6 Febbraio 2002

E` scontro anche sui biglietti dei bus

E` scontro anche sui biglietti dei bus



Mentre il Codacons annuncia un ricorso al Tar se verranno aumentati i ticket, l`assessore al bilancio della Regione smentisce quello del Campidoglio attacca: “Per questo da noi nessun aiuto“.

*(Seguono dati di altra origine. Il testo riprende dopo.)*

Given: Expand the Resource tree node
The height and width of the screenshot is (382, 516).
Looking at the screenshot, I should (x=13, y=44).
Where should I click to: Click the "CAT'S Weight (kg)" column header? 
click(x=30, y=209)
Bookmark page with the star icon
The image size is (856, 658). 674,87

ROMA – Scoppia la guerra dei trasporti e per i romani la prima conseguenza potrebbe essere l`aumento delle tariffe. L`assessore regionale al Bilancio Andrea Augello, in procinto di licenziare il documento di bilancio che il consiglio regionale dovrà votare entro fine mese, avrebbe previsto anche un aumento del prezzo del biglietto dell`autobus che, da marzo, potrebbe arrivare a un euro. “Ricorreremo al Tar contro questo provvedimento – ha subito fatto sapere il Codacons – anche perché tali aumenti non trovano giustificazione alcuna nella realtà“.


Gli aumenti non sono di mia competenza, si difende Augello che sottolinea come la materia sia regolata da un atto amministrativo di competenza dell`assessorato ai trasporti. “In ogni caso, se e quando si aprirà una discussione su questa materia – dice ancora Augello – qualunque tipo di provvedimento sarà preceduto da una preventiva intesa con il Comune di Roma e da un`ampia concertazione con le forze sociali. Nulla di tutto ciò sta accadendo“.

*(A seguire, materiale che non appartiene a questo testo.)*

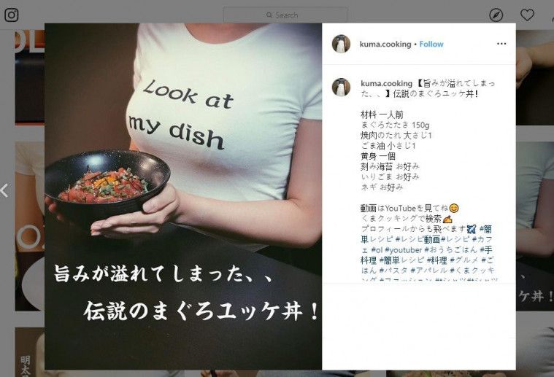Open the #グルメ hashtag link
Viewport: 554px width, 377px height.
tap(464, 260)
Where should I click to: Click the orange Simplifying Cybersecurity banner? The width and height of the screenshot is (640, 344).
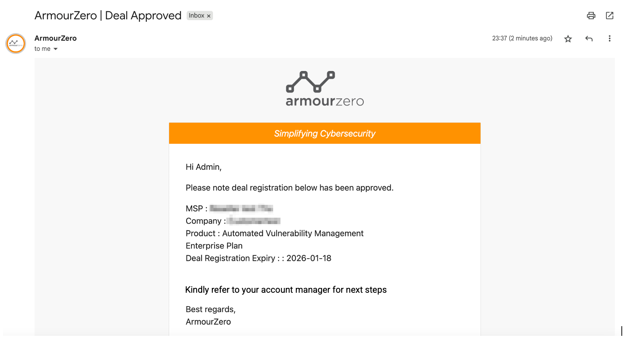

“Aracri non avrà nessuna mia memoria sugli aumenti – risponde a muso duro l`assessore capitolino al Bilancio, Marco Causi – e non l`avrà prima di tutto perché è la Regione che decide in materia e determina la tariffazione, in secondo luogo perché il Comune non può partecipare a una decisione di questo tipo con il coltello alla gola“. In ogni caso, Causi non perde l`occasione per ricordare che i fondi che la Regione destina all`Atac sono molto inferiori a quanto dovrebbero. La Lombardia stanzia infatti per Milano 300 milioni di euro all`anno mentre il Lazio soltanto 240 milioni. Ciò significa che l`azienda di trasporto milanese riceve 227 euro all`anno per abitante mentre all`Atac arrivano soltanto 91 euro.


“Sulla base di questa evidente sperequazione, il Comune da tempo aveva chiesto aumenti dei trasferimenti – spiega Causi – ma risposta alle nostre richieste è che, con la riforma che hanno in mente in Reagione, non soltanto si creano le condizioni per abbattere l`aumento che la stessa Pisana aveva previsto con una sua legge del 1998 ma si prevede addirittura un ulteriore taglio“. Lo schema che propone la Regione, secondo Causi, sarebbe quindi quello di togliere fondi da un lato e farli recuperare con l`aumento delle tariffe dall`altro. “Così però non servirebbero ad aumentare i servizi o la qualità dei servizi – conclude l`assessore -ma soltanto a recuperare il taglio dei fondi“.